Hukukçuları buluşturan 3. Avrasya Hukuk Kurultayı sona erdi

Hukukçuları buluşturan 3. Avrasya Hukuk Kurultayı sona erdi

Türkiye başta olmak üzere 42 ülkeden hukukçu ve akademisyenin katılımıyla "Deniz hukukundaki güncel gelişmeler" ana temasıyla Karadağ'ın Budva kentinde üçüncüsü gerçekleştirilen Avrasya Hukuk Kurultayı, kapanış programı ile son buldu.

Türkiye Hukuk Platformu ve Ankara Üniversitesi Deniz Hukuku Ulusal Araştırma Merkezi (DEHUKAM) tarafından Adalet Bakanlığı, İbn Haldun Üniversitesi (İHÜ), Uluslararası Hukukçular Birliği (UHUB) ve Anayasa Hukukçuları Derneği işbirliğiyle organize edilen kurultay "İhtilaflı deniz alanları" paneliyle tamamlandı.

Oturumların ardından düzenlenen kapanış programında konuşan MHP Grup Başkanvekili Muhammed Levent Bülbül, sancılı süreçlerin yaşandığı bir dönemde özellikle ihtilaf alanlarının merkezindeki deniz hukukunun tartışılmasının isabetli olduğunu ifade etti.

Bülbül, uluslararası kuruluşların çözümsüzlüğün merkezi haline geldiğini, bölgesel çatışmalardaki anlaşmazlıklarda adaletin, hakkaniyetin ve etik değerlerin konuşulmadan sadece güç odaklı bir anlayışla meselelerin çözülmeye çalışıldığını kaydetti.

Türkiye'nin dünyaya baktığı perspektifin önemini dile getiren Bülbül, konuşmasını şöyle sürdürdü:

"Biz bu ihtilafların temelinde adalet ve merhamet olmadan, insanı merkeze alan bir anlayışla bu işlere bakılmadan meselelerin çözümünde herhangi bir mesafe katedileceği inancında değiliz.

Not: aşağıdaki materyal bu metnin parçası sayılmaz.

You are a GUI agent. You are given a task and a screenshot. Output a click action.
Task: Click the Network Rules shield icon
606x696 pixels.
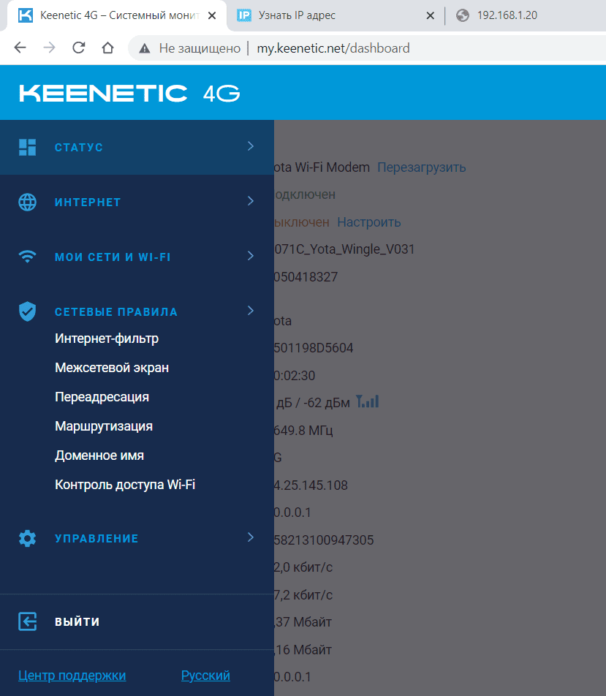(28, 311)
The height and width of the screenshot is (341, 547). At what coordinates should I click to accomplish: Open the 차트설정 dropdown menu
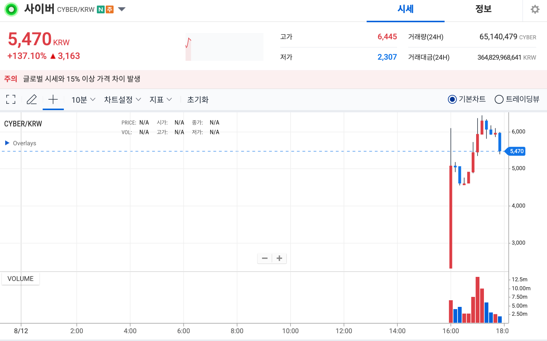pyautogui.click(x=122, y=99)
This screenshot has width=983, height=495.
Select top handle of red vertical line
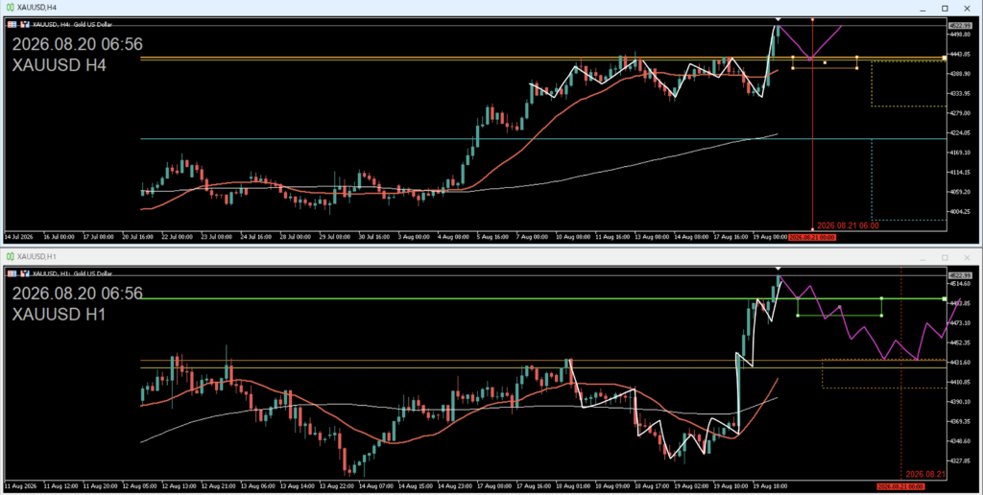click(812, 19)
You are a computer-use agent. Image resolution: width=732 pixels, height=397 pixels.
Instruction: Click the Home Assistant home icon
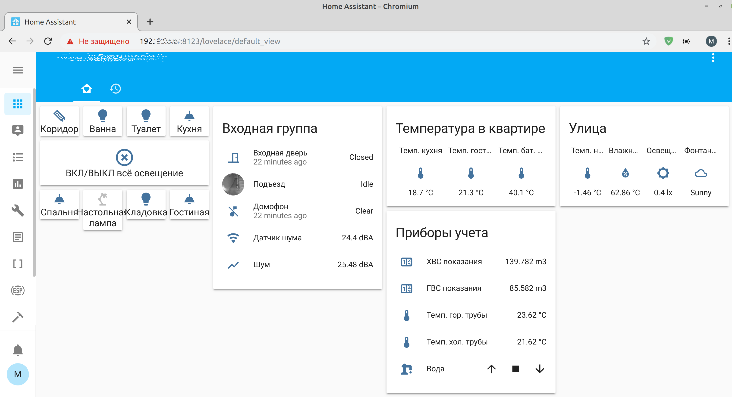tap(87, 89)
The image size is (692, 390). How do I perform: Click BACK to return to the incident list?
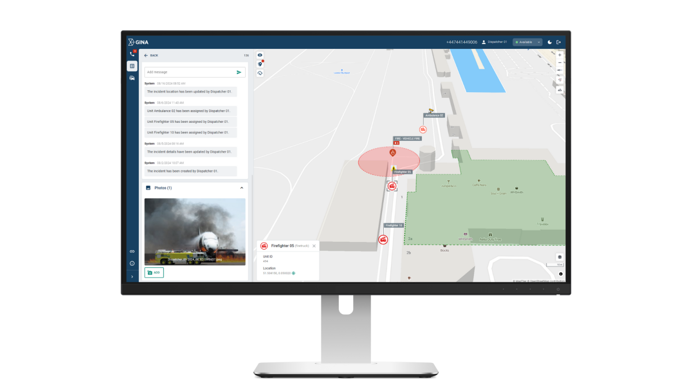click(152, 55)
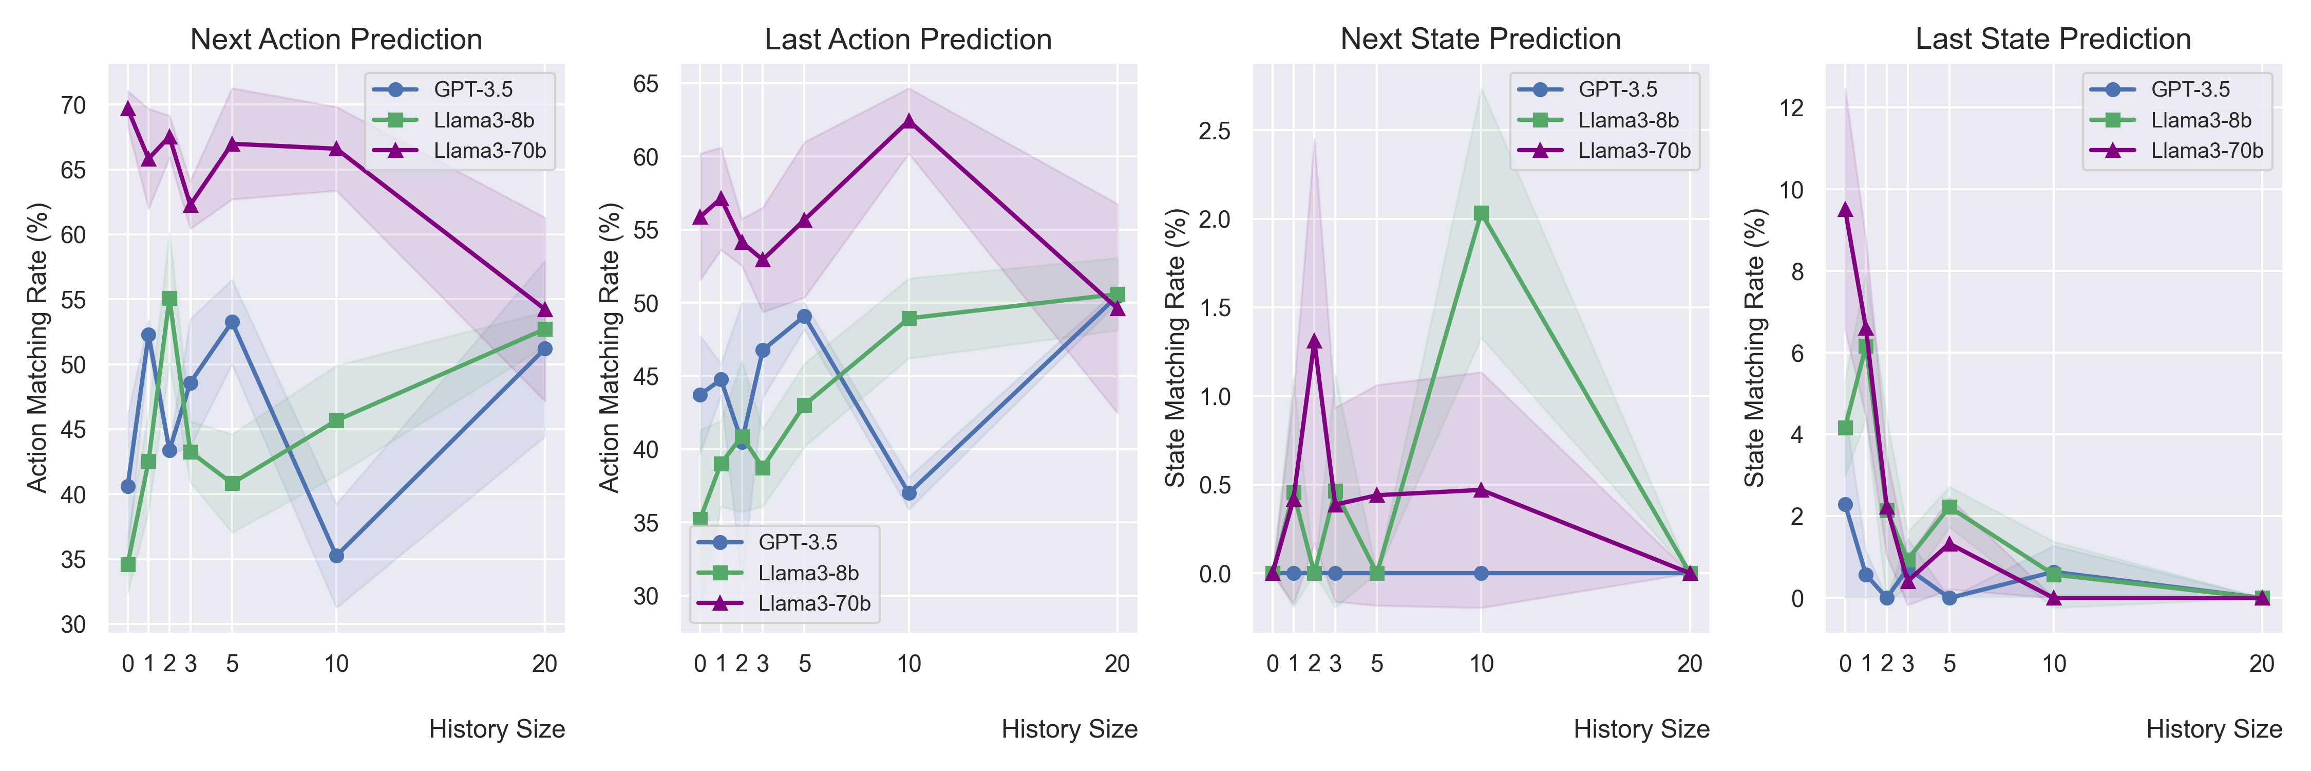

Cumhurbaşkanımızın da Birleşmiş Milletler Genel Kurullarında ve büyük zirvelerde dile getirdiği gibi 'Dünya beşten büyüktür.' ifadesinin hiçbir ülke tarafından küçümsenmemesi gerektiğini düşünmekteyiz. Son BM Genel Kurulu'nda, Güvenlik Konseyi'nin daimi üyesi ülkelerin başkanları tarafından da mevcut sistemin işlemediğinin ve kilitlendiğinin itirafıyla bu sözün haklılığı bir defa daha ortaya çıkmış oldu."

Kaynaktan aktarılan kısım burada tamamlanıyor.